Adverse 5-year outcome after coronary artery bypass surgery in blacks.
Arch Intern Med
1996;156(7):769-73.


This prospective study analyzed the outcomes for 3,728 coronary artery bypass (CAB) surgery patients at Cedars-Sinai Medical Center in Los Angeles, California, a private university affiliated teaching hospital, to determine whether racial differences existed in survival outcome 5 years after coronary artery bypass grafting surgery and to determine if existing differences could be attributed to differences in preoperative characteristics. Data on preoperative and postoperative characteristics were obtained from a computerized database. Baseline data was collected from the patient’s medical chart at the index hospital admission. Subsequent annual follow-up data was obtained from these medical charts up until death. The sample population had similar health care coverage. Blacks (60%) and whites (57%) were primarily covered by Medicare and the remaining (38% of blacks and 42% of whites) had private medical insurance. A cardiac event was the cause of death for 68% of blacks and 67% of whites.
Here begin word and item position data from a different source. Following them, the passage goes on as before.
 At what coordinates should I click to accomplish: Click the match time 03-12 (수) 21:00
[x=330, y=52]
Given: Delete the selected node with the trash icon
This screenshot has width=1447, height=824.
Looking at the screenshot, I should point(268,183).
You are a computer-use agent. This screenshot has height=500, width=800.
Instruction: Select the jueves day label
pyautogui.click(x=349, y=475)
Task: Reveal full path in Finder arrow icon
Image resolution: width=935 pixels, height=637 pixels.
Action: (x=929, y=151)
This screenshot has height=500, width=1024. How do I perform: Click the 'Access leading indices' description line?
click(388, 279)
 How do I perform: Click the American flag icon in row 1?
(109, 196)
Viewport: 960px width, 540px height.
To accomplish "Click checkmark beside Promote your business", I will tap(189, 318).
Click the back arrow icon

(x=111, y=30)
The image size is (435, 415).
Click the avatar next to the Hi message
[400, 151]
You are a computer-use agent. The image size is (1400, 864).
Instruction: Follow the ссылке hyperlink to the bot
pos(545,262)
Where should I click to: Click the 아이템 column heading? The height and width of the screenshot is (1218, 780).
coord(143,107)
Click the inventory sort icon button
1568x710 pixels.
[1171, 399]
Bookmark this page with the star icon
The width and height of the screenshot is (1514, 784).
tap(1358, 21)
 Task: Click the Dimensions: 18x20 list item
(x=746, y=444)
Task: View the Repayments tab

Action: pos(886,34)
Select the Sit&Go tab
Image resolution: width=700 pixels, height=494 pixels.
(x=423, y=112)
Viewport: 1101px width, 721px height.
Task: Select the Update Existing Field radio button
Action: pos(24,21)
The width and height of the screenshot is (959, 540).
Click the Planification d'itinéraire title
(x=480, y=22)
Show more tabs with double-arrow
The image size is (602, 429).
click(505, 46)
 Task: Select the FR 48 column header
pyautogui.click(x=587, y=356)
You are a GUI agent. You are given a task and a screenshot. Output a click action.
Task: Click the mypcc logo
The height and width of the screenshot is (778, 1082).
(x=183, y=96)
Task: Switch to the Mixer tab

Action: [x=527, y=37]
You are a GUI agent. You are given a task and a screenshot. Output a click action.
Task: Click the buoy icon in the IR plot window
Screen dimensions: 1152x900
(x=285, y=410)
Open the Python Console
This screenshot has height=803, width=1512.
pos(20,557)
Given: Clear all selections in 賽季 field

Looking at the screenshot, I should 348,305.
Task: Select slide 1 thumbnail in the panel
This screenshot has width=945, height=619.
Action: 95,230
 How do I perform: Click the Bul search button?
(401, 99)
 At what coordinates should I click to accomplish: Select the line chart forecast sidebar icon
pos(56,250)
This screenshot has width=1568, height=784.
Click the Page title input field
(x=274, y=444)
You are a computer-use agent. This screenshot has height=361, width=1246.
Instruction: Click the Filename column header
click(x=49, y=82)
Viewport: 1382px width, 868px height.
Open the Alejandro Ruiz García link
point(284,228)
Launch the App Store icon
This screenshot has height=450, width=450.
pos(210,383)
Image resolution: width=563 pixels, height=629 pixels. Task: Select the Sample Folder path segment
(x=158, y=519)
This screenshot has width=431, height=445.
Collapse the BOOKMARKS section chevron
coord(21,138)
The findings of this study indicate that “being black was a risk factor for survival (hazard ratio, 1.97; P=.001). This was calculated using a maximum follow-up period of 8 years (mean, 3.5 years).” The results suggest that by “5 years after surgery, the unadjusted risk of death in black patients is double that of white patients (36% vs. 18%).” This “increased mortality risk associated with being black remains statistically significant after adjustment for other risk factors (adjusted hazard ratio, 2.10; P-to remove, .001).” At one year after surgery, blacks had an 84.3% survival probability compared to 92.1% for whites. By five years, the survival probability gap had increased dramatically, as blacks had a 63.9% probability of surviving whereas whites had an 81.8% survival probability. The authors state that “even after adjusting for traditional risk factors, blacks have more than twice the risk of death compared with white patients at 5 years.”

A potential limitation of this study is the small proportion of blacks in the CAB surgery population (3%) compared to that “of the institution (17%) and the Los Angeles metropolitan area (12%).” This problem, “faced by other investigation of cardiac interventions in blacks,” in fact “partly reflects the racially disparate use of CAB surgery.” Furthermore, “the appearance of significant differences despite small sample sizes, suggests a conservative estimate of true inter-group differences.”

Unlike many previous studies, the sample population of this study was composed of middle class blacks who were medically insured, therefore eliminating a “potential variable in determining outcome and suggests that factors other than affordability of health care are operative in this group.”